On the other hand if you’re like me and you don’t feel like you can pull off a muffin top or make a set of back tits look sexy, you start exercising. If you’re like me you also hate exercising because it can be boring, frustrating, and hard to get results. My advice: give yourself a goal and write it down, or better yet tell a friend or family member. Studies have shown that when you write your goals down, you’re 42% more likely to achieve them, but when you tell a friend or family member you’re 78% more likely to achieve them. Just be careful to pick someone supportive and encouraging, not someone who will judge you.
My goal is to run a 5K. I started running three times a week and lifting twice a week. Of course like the stubborn Irish bitch I am, I didn’t consult my doctor beforehand and injured my lower back. I ignored it for weeks causing it to get worse because I’m a freakin’ genius. Coming back from an injury is a freakin’ roller coaster ride. I don’t know how professional athletes do it. I suspect by having more physical grace than a drunk giraffe; unlike myself.
After spending a lot of time, energy, and money I finally started to get close to where I was prior to my injury. In fact, I’m actually better than I was when I started. Then I hit a plateau. Anyone who’s ever trained for something and hit a plateau can tell you how frustrating that is. I did a lot of swearing. I at least had the decency to wait until I had left the gym and gotten into my car before I let loose. I’m still welcome at the gym, but the guy who was parked next to me looked pretty appalled. That was awkward.
I asked around and found out that a change in my training routine was in order. My boyfriend was doing the Insanity Max 30 workout videos with Shaun T. When he suggested that I try it, I told him he was nuts. Then the idea started to grow on me like a goiter or a boil. Out of morbid curiosity I decided to give it a try. Having watched my boyfriend complete all 60 days and seeing the sheer amount of sweat and some of the moves I knew I had to prepare. I got myself a good pair of cross trainers since it’s generally a bad idea to wear running sneakers to do something other than running or walking and given the number of workouts per week and the amount of sweat I had witnessed I invested in more sports bras. Day 1 was the Cardio Challenge. I was ready and determined. I was good to go.
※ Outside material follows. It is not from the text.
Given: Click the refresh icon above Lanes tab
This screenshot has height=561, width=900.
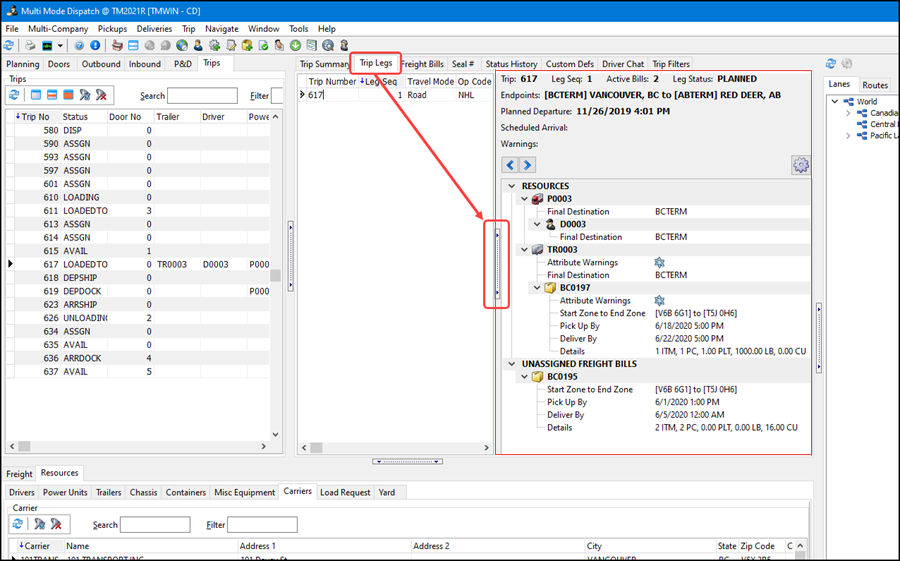Looking at the screenshot, I should click(x=832, y=64).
No the hell I wasn’t! Folks, I haven’t had an ass-whooping like that since my mother cracked me with a wooden spoon when I was like 4. Morbid curiosity damn near killed this cat. I have two words to describe what I went through: Holy and crap. I poured so much sweat that my swamp ass had swamp ass. Girls don’t sweat, they glow my sweet petootie. Those girls have never tried an Insanity workout and yes, dammit I did the modifier because I am not doing jumpy up and downy things with my jacked up spine. You wanna fight about it?
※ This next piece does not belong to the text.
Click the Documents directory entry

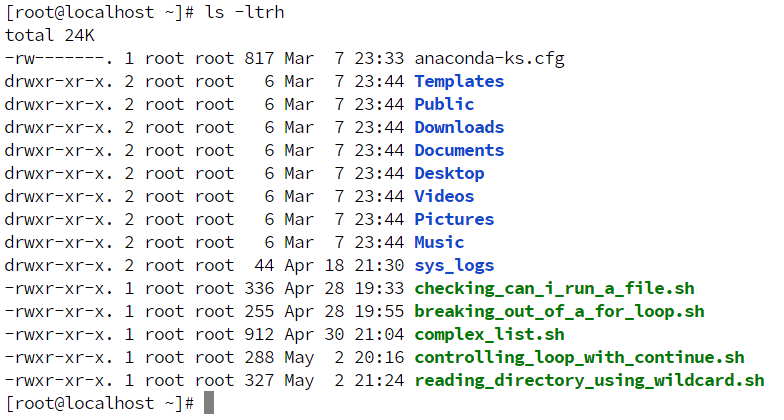pyautogui.click(x=460, y=150)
I worked, but I felt good about it and because Shaun T’s a good motivator. He owns Tony Horton in every possible way. There I said it. I tried P90X when it came out and I found Tony Horton so annoying that by Day 3 I wanted to kick him in the nuts so hard his ancestors would roll over. To this day the sound of his voice makes me foam at the mouth. I heard it last week and I had to be given a chew toy to calm me down and redirect my attention. My mentality about trainers is if I like you, you’re not doing your job. If my fiery hatred is any indication, Tony Horton absolutely did his job. He just wasn’t my cup of tea. Shaun T is more upbeat and seems genuinely happy that you have successfully stuck a disc in a player and used your opposable thumb to press play. Unlike Tony Horton, he lets you see him fail. He admits that he’s tired and it makes him come across as more human. And yes, folks he’s doing his job because he would be appalled at my impolite suggestions for the horse he rode in on. Yet, I can’t entirely hate him. I hate burpees and tricep dips, but not him.
I’ve completed up to Day 15, so I’m about 1/4 of the way through. So far, I’ve gained a new appreciation for staying hydrated. My blood would’ve congealed by now with the amount of sweat that’s poured out of me. I also have a much closer relationship with my heating pad. It’s truly a beautiful friendship. As I continue I’ll be sure to share my progress, because thus far it’s been an experience. Also if you happen to know who invented the burpee, please drop me a line. I have a few words for that bastard.